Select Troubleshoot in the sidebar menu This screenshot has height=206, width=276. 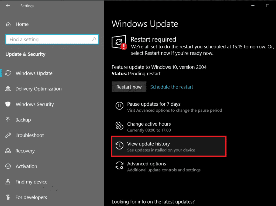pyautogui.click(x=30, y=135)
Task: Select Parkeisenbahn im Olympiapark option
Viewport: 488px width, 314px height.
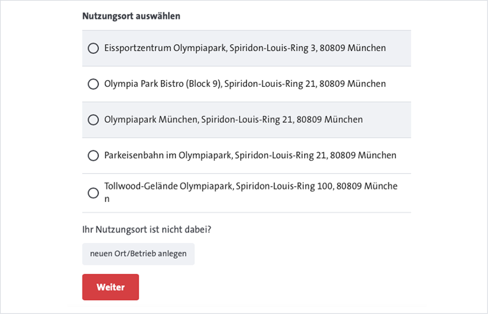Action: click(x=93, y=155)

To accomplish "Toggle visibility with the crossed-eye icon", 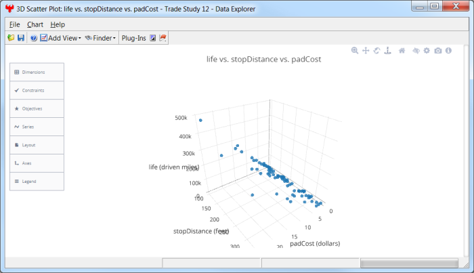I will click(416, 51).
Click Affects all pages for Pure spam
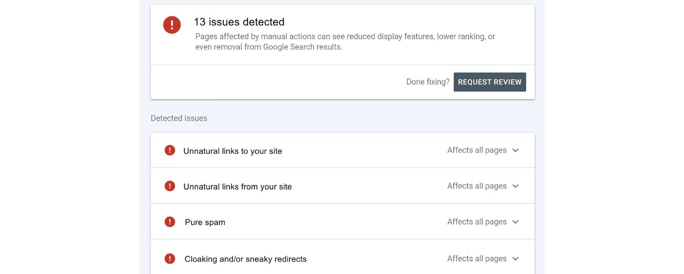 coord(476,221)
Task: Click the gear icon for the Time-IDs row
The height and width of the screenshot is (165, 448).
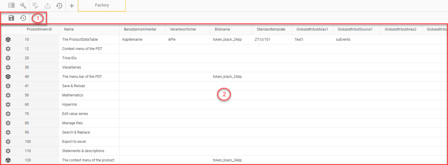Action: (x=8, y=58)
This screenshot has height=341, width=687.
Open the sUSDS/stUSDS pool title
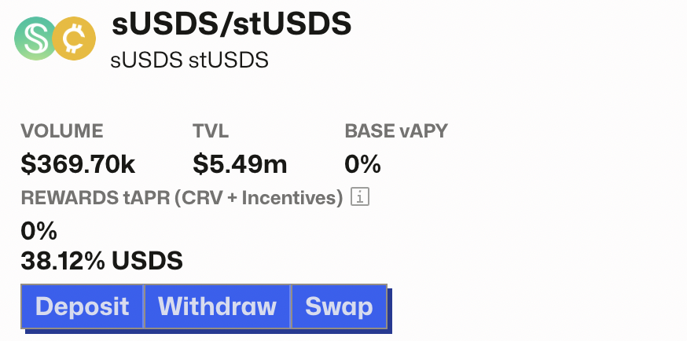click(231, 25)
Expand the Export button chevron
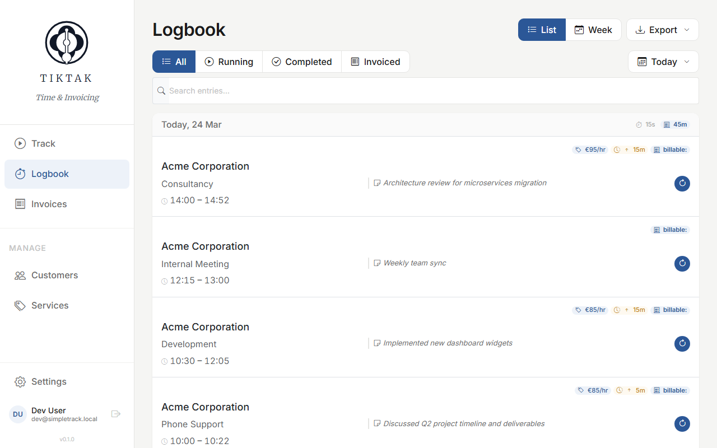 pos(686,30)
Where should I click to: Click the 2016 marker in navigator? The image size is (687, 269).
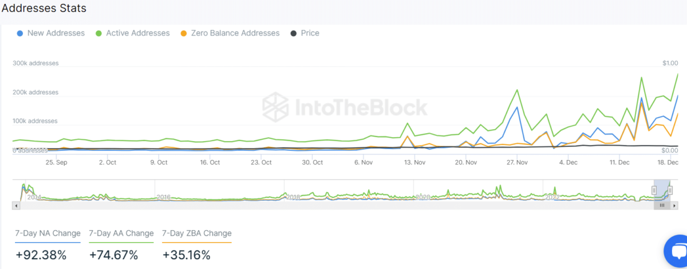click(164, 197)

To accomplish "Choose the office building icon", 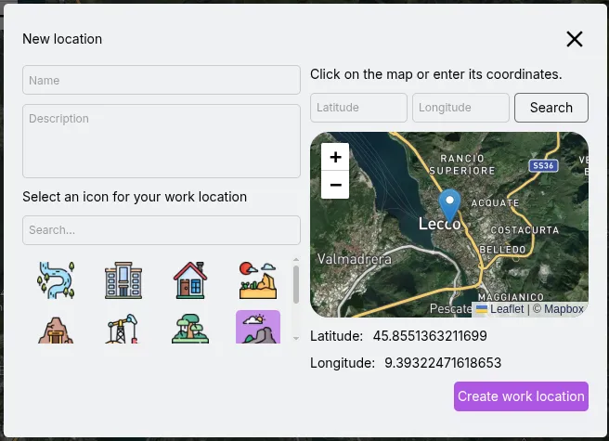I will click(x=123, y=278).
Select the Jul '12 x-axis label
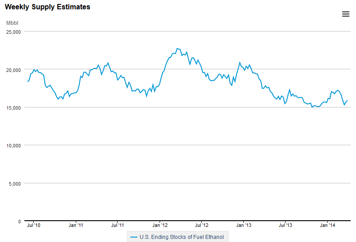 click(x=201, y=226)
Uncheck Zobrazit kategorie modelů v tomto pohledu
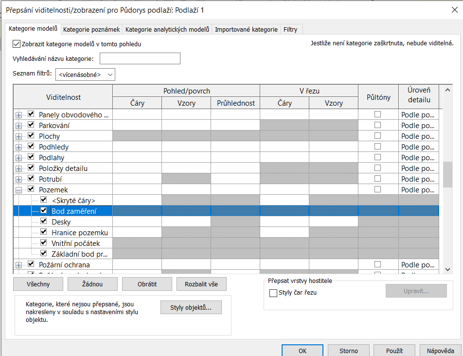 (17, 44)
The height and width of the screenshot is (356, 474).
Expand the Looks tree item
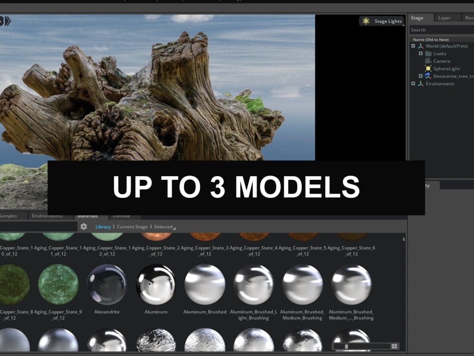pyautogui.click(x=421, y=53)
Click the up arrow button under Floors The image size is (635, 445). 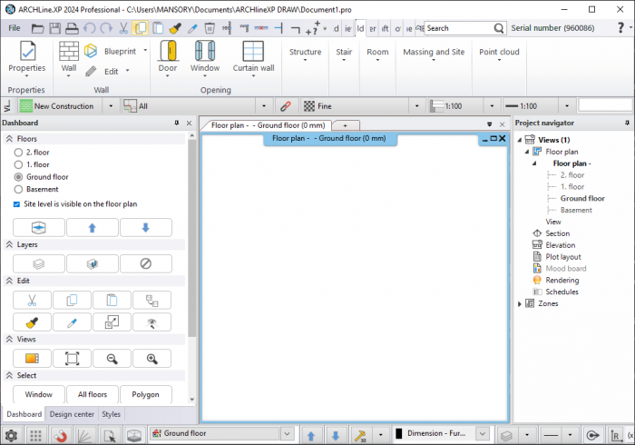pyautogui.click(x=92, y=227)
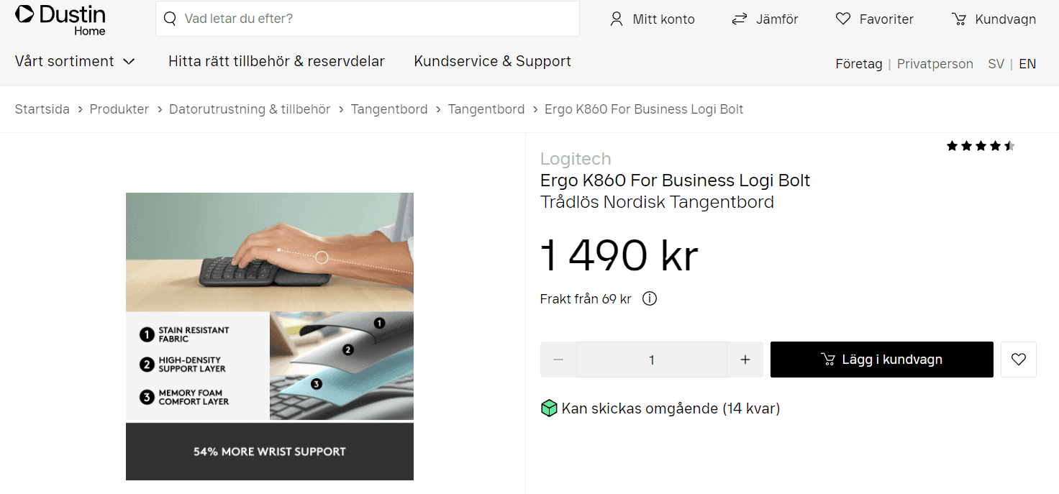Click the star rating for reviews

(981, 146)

**What you are asked to do**
Wherever a line of the entries holds the string "Task", copy that line.

**Solution**
Task: Select Parkeisenbahn im Olympiapark option
Task: Click the gear icon for the Time-IDs row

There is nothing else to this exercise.